Once this graph has been constructed, we simply look for the largest clique, which is the best match sub-graph. An example will make this algorithm clear. Diagram 18.3 shows a very simplified semantic net describing our bicycle. There is only one type of relation - connected - and three types of objects - small circle, large circle and quadrilateral - representing the chain wheel, wheels and frame respectively. In practice, our extraction system may suggest a net of the form shown in diagram 18.4. This may represent a bicycle where the rear wheel has not been identified, and a second small circle has been found and connected to the chain wheel. This could be caused by the background or foreground components of the scene, or possibly because the candidate net does not represent a bicycle. Diagram 18.5 is the association graph. There are only five possible node pairs when the types are taken into consideration, one for the two quadrilaterals, and two among the small circles and two among the large circles. The connected relation allows us to put in the compatibility arcs, which identifies two possible three node cliques, representing the best match for that candidate structure. One matches the large wheel found in the image, with the front wheel. The other matches it to the rear wheel. One of the small wheels cannot match with anything and is an isolated node in the association graph.

 

Matching Metrics

We noted that the candidate structure of diagram 18.4 may or may not be a bicycle. Having established the fact that a match can be found, we can consider how much evidence that gives us for making the assertion that the candidate structure is indeed a bicycle. For an exact match we can make the deduction easily, however, in practical cases we will not have an exact match. There will be both missing elements, missing relations, and there will possibly be nodes where the types do not fully match. For example, we introduced the types 'small circle' and 'large circle'. There are clearly degrees to which entities can match these types. Matching metrics are ways of computing a cost from these disparities.

Unfortunately, the way in which these costs are arrived at is through prior knowledge. We may, for example wish to express the fact that the presence of the rear wheel in a bicycle is very important, since it is always visible in practical cases. Conversely, the recognition of the chain wheel may be less important, since in many cases it may be obscured by for example the chain guard, or by the frame itself. Methods of this kind tend to be ad hoc, and , in any general purpose system, the only possible metrics are based on point to point matching.

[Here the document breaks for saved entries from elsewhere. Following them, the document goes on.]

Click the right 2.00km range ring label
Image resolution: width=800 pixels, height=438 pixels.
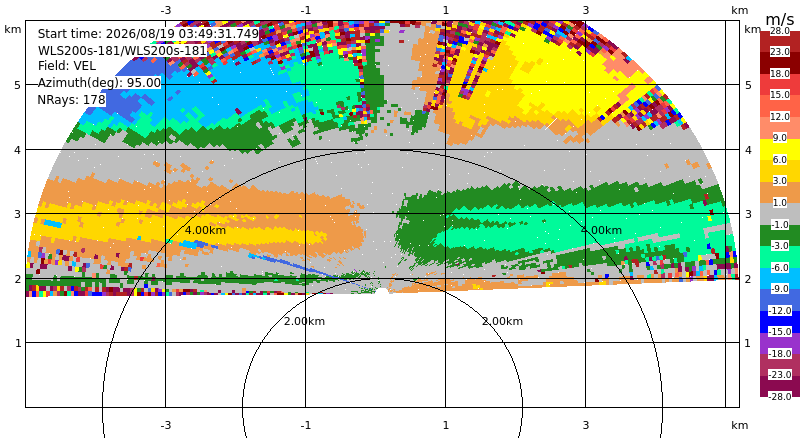(503, 321)
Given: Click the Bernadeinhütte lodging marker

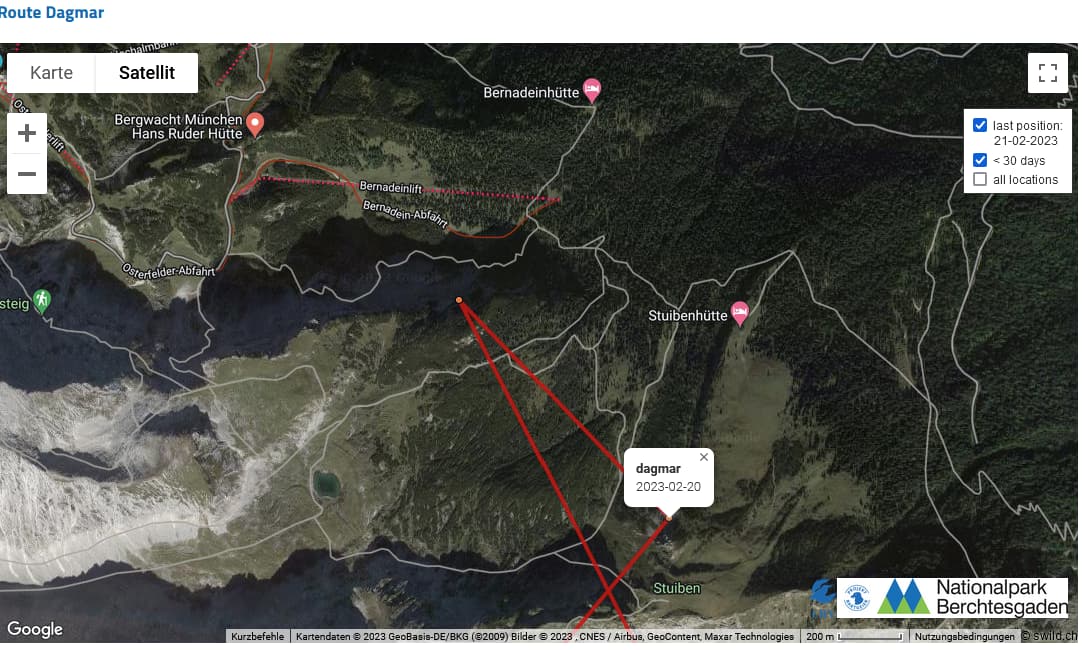Looking at the screenshot, I should pos(592,90).
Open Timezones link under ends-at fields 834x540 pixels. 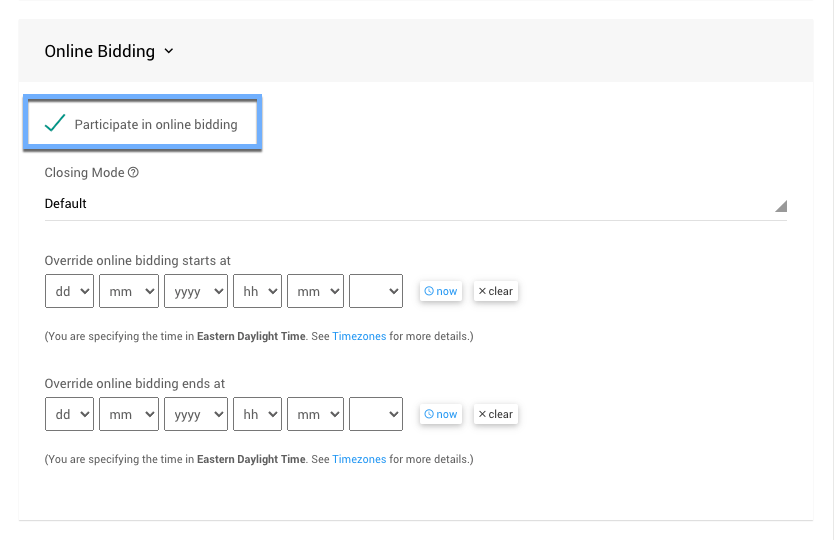(x=359, y=460)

In general we could measure the quality of our match in three parts. The first is a cost associated with the missing parts of the stored object model. The second is a template cost which measures how well the components fit the model, for example whether the radius of the extracted circle corresponds well to the radius of bicycle wheel. The third is a geometric cost, which we can express as the degree to which we need to deform our stored (data base) model to fit the data. This last quantity is sometimes calculated as spring energy. The idea is illustrated in diagram 18.6. Here each geometric point is connected by a spring. When the corresponding points are found from the image, the total energy required to displace the springs to the corresponding positions can be used as a metric.